아래 항목에서 "You are a computer-use agent. Image" 문구가 있는 줄로 시작해 "click(x=264, y=222)" 문구가 있는 줄로 끝나는 부분을 뽑아 그대로 옮겨 쓰시오. 처음 줄과 마지막 줄도 포함하시오.
======== 제공된 항목 ========
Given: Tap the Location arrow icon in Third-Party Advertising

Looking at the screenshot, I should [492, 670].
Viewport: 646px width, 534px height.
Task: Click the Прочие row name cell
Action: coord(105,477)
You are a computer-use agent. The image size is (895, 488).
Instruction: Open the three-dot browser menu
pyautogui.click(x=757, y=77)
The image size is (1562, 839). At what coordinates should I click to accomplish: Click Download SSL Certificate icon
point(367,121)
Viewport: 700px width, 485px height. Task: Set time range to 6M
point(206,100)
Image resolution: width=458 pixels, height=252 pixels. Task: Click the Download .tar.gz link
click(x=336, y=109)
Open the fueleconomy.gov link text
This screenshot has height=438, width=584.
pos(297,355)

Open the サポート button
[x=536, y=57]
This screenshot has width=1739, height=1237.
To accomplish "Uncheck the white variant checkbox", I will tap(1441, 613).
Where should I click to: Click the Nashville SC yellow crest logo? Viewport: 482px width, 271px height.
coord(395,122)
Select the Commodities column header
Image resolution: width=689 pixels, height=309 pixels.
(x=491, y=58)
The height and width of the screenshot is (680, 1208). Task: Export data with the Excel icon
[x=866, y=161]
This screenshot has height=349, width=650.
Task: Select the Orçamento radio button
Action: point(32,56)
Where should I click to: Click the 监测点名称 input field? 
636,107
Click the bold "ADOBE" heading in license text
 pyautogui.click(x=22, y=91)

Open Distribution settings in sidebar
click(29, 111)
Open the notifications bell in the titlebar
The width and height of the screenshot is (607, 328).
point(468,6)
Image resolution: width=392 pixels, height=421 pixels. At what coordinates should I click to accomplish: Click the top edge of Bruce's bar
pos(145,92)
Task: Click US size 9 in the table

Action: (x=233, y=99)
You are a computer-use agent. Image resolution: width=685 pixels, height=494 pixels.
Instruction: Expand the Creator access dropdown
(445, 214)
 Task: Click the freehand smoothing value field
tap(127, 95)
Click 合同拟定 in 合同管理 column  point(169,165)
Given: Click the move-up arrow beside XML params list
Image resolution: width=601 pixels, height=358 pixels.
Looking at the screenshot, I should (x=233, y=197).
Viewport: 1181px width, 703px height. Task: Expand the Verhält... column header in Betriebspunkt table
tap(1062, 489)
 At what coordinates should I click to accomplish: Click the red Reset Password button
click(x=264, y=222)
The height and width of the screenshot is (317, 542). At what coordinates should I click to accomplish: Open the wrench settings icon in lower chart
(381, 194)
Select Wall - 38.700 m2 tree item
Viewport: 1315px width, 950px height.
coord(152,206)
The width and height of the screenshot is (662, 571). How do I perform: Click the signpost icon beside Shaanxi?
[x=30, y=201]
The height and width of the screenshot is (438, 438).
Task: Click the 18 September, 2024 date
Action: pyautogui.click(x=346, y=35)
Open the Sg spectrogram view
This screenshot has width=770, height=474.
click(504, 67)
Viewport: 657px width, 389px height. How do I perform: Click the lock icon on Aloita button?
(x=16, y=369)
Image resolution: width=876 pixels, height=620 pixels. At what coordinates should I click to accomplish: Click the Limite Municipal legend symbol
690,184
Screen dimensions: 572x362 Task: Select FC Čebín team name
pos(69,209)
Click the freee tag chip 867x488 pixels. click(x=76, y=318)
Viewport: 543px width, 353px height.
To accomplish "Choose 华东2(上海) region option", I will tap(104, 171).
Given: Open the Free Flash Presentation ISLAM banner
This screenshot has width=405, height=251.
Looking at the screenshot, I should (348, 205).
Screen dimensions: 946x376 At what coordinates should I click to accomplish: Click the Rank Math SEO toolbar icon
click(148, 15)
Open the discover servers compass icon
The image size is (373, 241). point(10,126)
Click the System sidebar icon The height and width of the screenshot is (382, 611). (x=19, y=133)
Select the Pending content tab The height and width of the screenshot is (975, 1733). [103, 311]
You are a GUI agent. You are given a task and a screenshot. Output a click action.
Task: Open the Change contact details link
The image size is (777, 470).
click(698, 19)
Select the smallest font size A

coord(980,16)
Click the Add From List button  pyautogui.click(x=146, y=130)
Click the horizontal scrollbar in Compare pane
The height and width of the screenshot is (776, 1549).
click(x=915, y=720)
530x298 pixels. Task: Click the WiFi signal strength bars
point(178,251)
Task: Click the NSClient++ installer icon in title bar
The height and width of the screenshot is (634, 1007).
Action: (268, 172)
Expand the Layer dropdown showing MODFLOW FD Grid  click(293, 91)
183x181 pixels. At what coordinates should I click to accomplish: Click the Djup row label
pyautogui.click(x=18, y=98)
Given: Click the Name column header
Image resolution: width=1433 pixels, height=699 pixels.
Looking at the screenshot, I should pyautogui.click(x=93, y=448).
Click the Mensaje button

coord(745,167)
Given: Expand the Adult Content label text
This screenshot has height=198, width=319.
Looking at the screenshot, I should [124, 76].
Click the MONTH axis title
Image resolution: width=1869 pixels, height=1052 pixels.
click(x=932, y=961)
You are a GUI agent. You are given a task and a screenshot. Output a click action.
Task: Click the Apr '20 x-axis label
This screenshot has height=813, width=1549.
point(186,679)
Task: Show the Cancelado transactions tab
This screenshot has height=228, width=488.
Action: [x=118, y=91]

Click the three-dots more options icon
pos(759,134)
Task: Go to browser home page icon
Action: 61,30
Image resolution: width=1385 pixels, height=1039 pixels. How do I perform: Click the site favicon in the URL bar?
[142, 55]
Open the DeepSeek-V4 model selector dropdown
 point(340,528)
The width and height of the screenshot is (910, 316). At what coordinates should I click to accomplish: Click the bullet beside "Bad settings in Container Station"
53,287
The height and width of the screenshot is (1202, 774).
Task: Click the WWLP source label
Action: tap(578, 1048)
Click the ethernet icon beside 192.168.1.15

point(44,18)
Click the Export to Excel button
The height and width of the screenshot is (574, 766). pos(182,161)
========
■ 과제 정답:
You are a computer-use agent. Image resolution: width=685 pixels, height=494 pixels.
Instruction: Expand the Creator access dropdown
(445, 214)
 Task: Click the freehand smoothing value field
tap(127, 95)
Click 合同拟定 in 合同管理 column  point(169,165)
Given: Click the move-up arrow beside XML params list
Image resolution: width=601 pixels, height=358 pixels.
Looking at the screenshot, I should (x=233, y=197).
Viewport: 1181px width, 703px height. Task: Expand the Verhält... column header in Betriebspunkt table
tap(1062, 489)
 At what coordinates should I click to accomplish: Click the red Reset Password button
click(x=264, y=222)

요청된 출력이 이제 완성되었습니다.